# Short task 1:
Reproduce the rows without changes, from the line with "Increase the document" to the line with "pos(254,28)", both included.

# nor the right time to have Kids !!



## uglykidant (Mar 2, 2010)

We got married last year and have difficult time initially as she lost her job for a while and then we decided for her to go back to school. That desicion put too much stress in our relationship as I agreed to pay all by myself rather than taking loan but she agreed to pay it back,once she will get a job.

Anyways after managing this awkward situation for few months, she now suddenly start talking about raising a family and having kids.
Initially we agreed to have kids after two years but now situation has changed , she is studying for a year and economy is weak. I am not sure if she can get a good job later or not. I don't want to bear the financial burden of raising a child totally on myself. 

I am not sure how to discuss these matters with her without bring her to emotional crying.If I talked too openly then she feel like I am too money minded and if I don't ,I feel like I am wasting my hard earned money on something which I don't feel good about.

I know its awkward but I really need help about how to discuss this matter with my wife.

Thanks,
uglykidant.


----------



## IamWoman (Mar 31, 2010)

Best advice I can give you is to just listen to her for a while. This could be just a phase she is going through. If you don't give any input you may hear some doubts she has and she might talk herself out of it. If she starts getting really serious about it sit down together and weigh the pros and cons on paper. A lot of women can see reality a little clearer if it is black and white. In the cons (and/or pros) you can put your feelings. I'm sure if money were not an issue you could help in the pros. If you approach her in a way that at least appears that you are humoring her, she will be more receptive to how this whole thing makes you feel. Then again, she could change her mind tomorrow.


----------

# Exercise input:

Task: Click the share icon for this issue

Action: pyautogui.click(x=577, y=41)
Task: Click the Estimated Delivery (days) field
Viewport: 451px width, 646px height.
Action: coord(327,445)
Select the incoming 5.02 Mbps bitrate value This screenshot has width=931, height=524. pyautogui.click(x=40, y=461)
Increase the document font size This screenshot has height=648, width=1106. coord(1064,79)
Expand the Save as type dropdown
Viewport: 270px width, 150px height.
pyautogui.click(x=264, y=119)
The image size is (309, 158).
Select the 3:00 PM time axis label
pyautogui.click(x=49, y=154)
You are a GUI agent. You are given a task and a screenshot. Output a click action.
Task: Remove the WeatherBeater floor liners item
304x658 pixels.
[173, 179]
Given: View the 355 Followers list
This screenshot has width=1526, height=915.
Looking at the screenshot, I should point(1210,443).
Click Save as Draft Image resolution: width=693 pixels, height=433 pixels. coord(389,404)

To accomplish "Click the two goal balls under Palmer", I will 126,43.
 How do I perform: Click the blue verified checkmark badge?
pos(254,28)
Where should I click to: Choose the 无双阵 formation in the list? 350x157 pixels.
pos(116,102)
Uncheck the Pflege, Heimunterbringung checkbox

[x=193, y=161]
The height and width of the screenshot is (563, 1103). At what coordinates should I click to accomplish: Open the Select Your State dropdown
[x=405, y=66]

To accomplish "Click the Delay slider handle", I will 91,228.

# Short task 2:
In the forum thread, how long did the couple initially agree to wait before having kids?

# Complete output 1:
Increase the document font size This screenshot has height=648, width=1106. coord(1064,79)
Expand the Save as type dropdown
Viewport: 270px width, 150px height.
pyautogui.click(x=264, y=119)
The image size is (309, 158).
Select the 3:00 PM time axis label
pyautogui.click(x=49, y=154)
You are a GUI agent. You are given a task and a screenshot. Output a click action.
Task: Remove the WeatherBeater floor liners item
304x658 pixels.
[173, 179]
Given: View the 355 Followers list
This screenshot has width=1526, height=915.
Looking at the screenshot, I should point(1210,443).
Click Save as Draft Image resolution: width=693 pixels, height=433 pixels. coord(389,404)

To accomplish "Click the two goal balls under Palmer", I will 126,43.
 How do I perform: Click the blue verified checkmark badge?
pos(254,28)

# Complete output 2:
Two years.